NASHVILLE, Tennessee–An enthusiastic crowd of more than 100 supporters joined Nashville mayoral candidate Carol Swain at the grand opening of her campaign headquarters on White Bridge Road Saturday afternoon.
The former Vanderbilt professor spoke at the event, highlighting the major themes of her campaign for mayor: opposition to the $9 billion transit plan on the May 1 ballot in Nashville Davidson County, support for improving the infrastructure by repairing potholes, roads and bridges, and support for ending cronyism and the accompanying unfair distribution of neighborhood resources
Though the grand opening celebration celebration was not a fundraising event, dozens of those in attendance chose to make a financial contribution to the campaign. Sources tell The Tennessee Star about $2,000 was contributed to the campaign by those who attended, more evidence that Swain is the only candidate capable of raising the necessary financial resources to seriously compete with Acting Mayor David Briley, the front runner in the May 24 special mayoral election in Nashville/Davidson County.
As The Star reported previously, the Swain campaign raised more than $40,000 in its first two weeks of operations.

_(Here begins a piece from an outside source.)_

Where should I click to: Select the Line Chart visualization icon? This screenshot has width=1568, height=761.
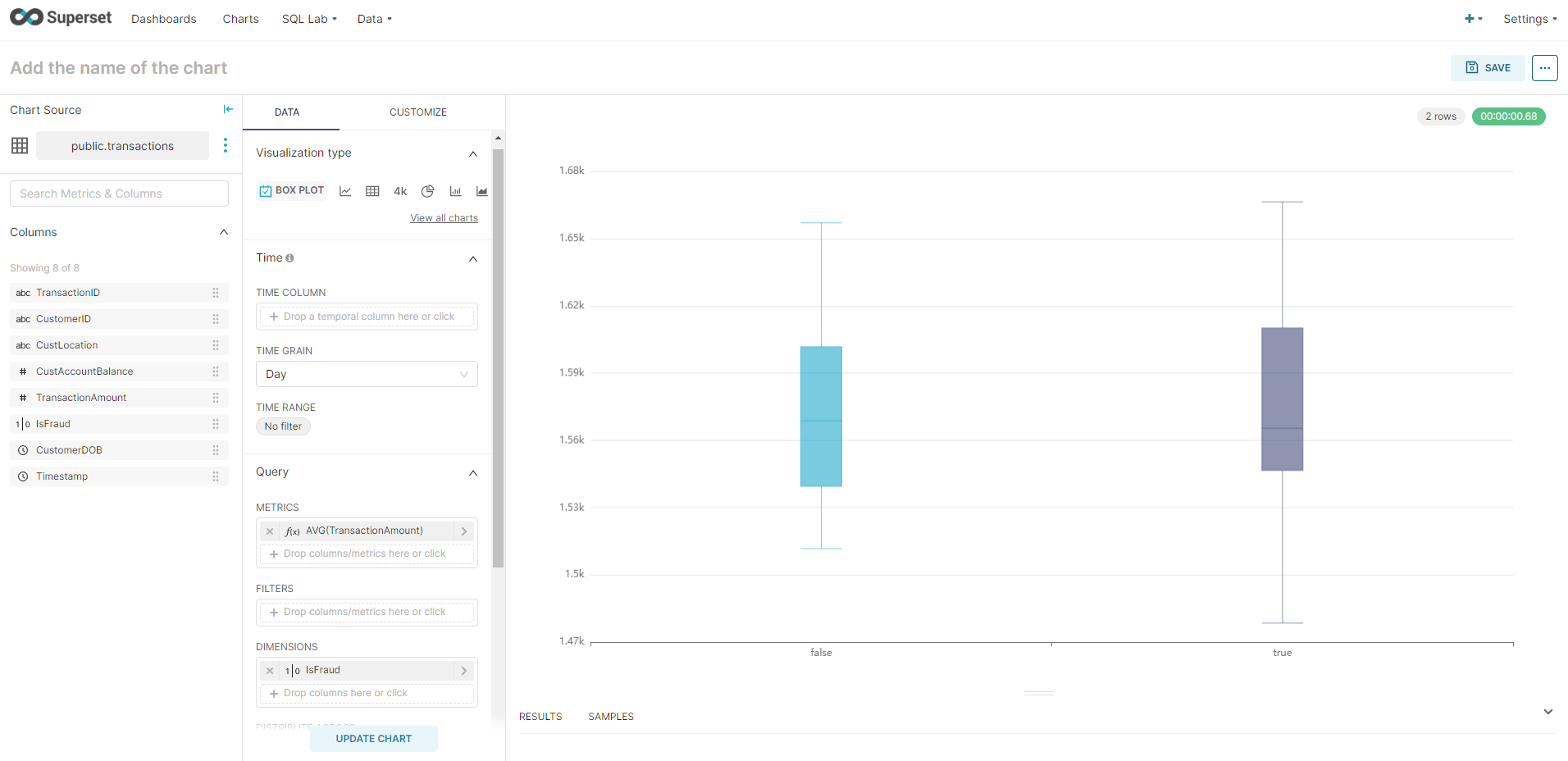[x=345, y=190]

Swain has generated endorsements and financial support from around the country, in addition to the support she has received from within Nashville/Davidson County.

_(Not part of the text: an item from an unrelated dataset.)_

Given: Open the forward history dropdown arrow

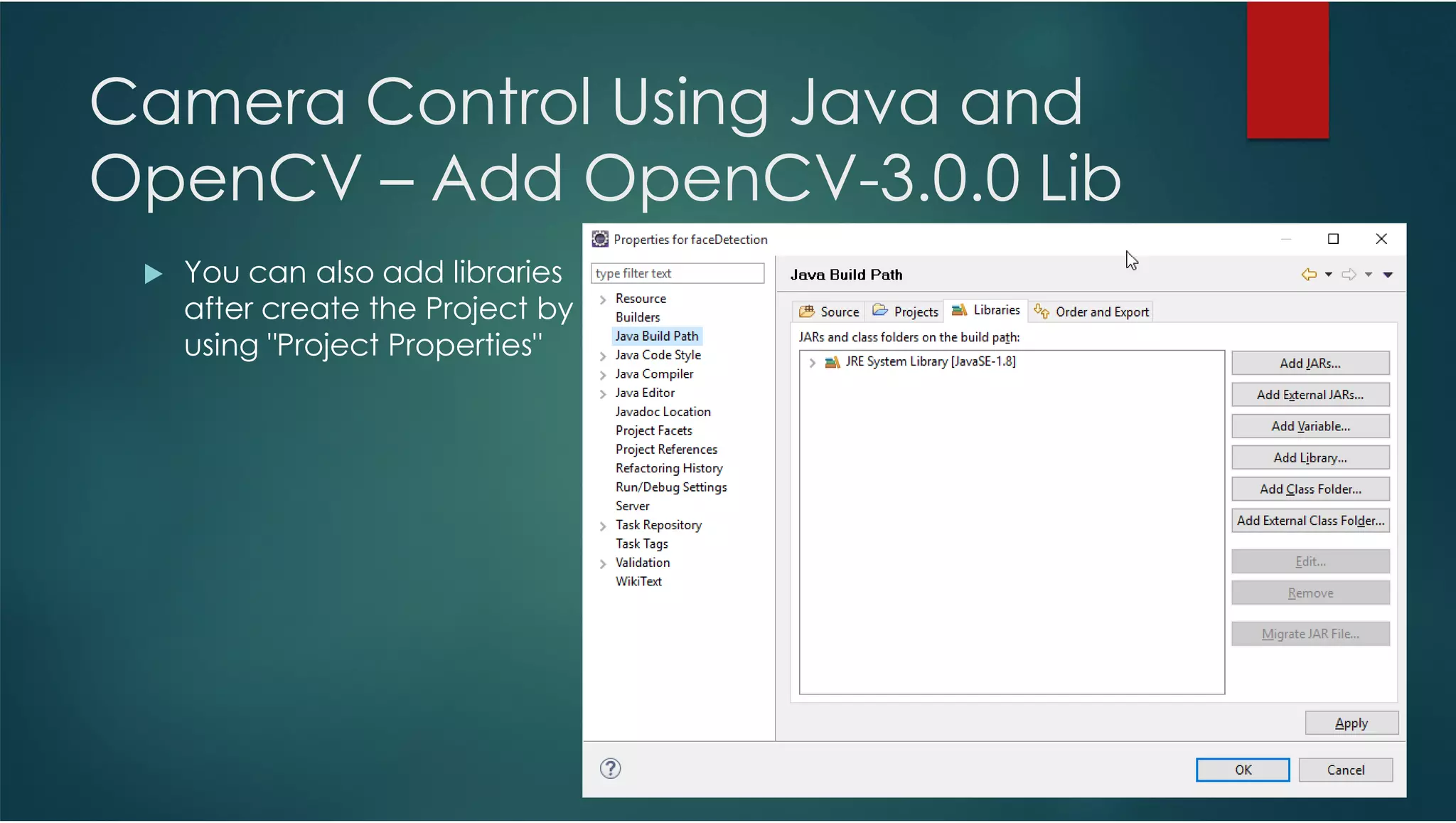Looking at the screenshot, I should tap(1368, 275).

Among the nationally known figures who have endorsed her campaign for mayor are conservative film maker and author Dinesh D’Souza, radio legend Dick Bott, and best-selling author and syndicated radio host Eric Metaxas.
Last week, Nashville businessman Lee Beaman, owner of the Beaman Automotive Group and one of the most well known auto dealers in Middle Tennessee, joined the Swain campaign as finance chairman.

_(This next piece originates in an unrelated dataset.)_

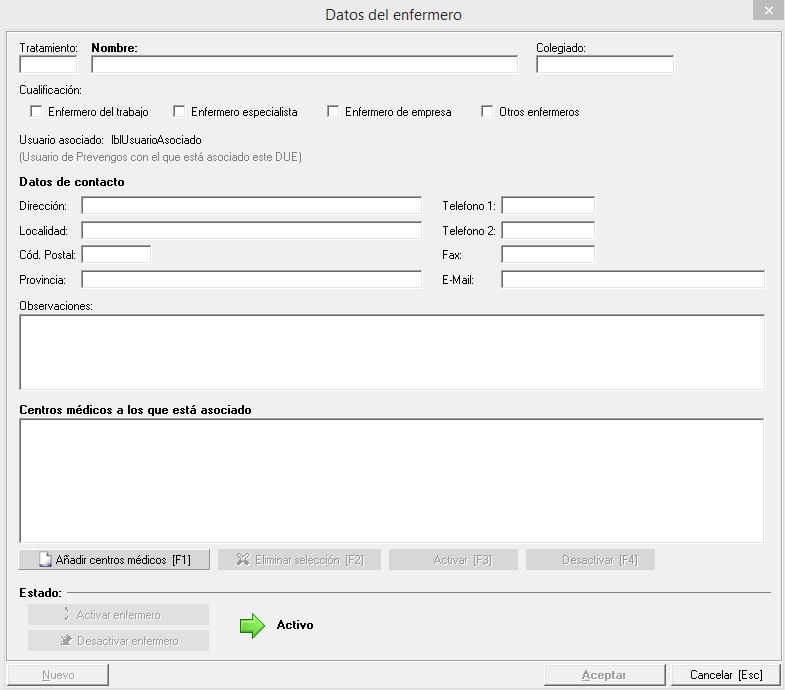
Task: Place cursor in the Observaciones text area
Action: 391,352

Over 100 Swain for Mayor campaign signs were distributed to supporters as well.
A Tennessee Star Poll of the race for mayor released last week showed that Acting Mayor David Briley has a substantial 34 point lead over second-place Swain, 43 percent to 9 percent, with 32 percent of likely voters undecided.
However, Briley is 7 points below the 50 percent threshold he needs to cross in order to avoid a runoff with the second-place finisher.
Briley’s vigorous support of the expensive and wasteful $9 billion Nashville Transit Plan, could cut in to his support and add to Swain’s.
The same Tennessee Star Poll showed that likely Nashville/Davidson County voters oppose the transit plan by a 2-to-1 margin, 62 percent to 27 percent.
Early voting in the May 1 transit plan referendum began last week, and turnout is high. Forty percent of those who have early voted are Republicans, higher than the percentage of registered voters in Nashville/Davidson County, which could be an early indication of heavy turnout among those opposed to the transit plan.
An energized conservative base showing up in the May 1 transit plan referendum could also be an early indication that voters who oppose Acting Mayor Briley’s progressive agenda will turn out more heavily in the May 24 mayoral special election.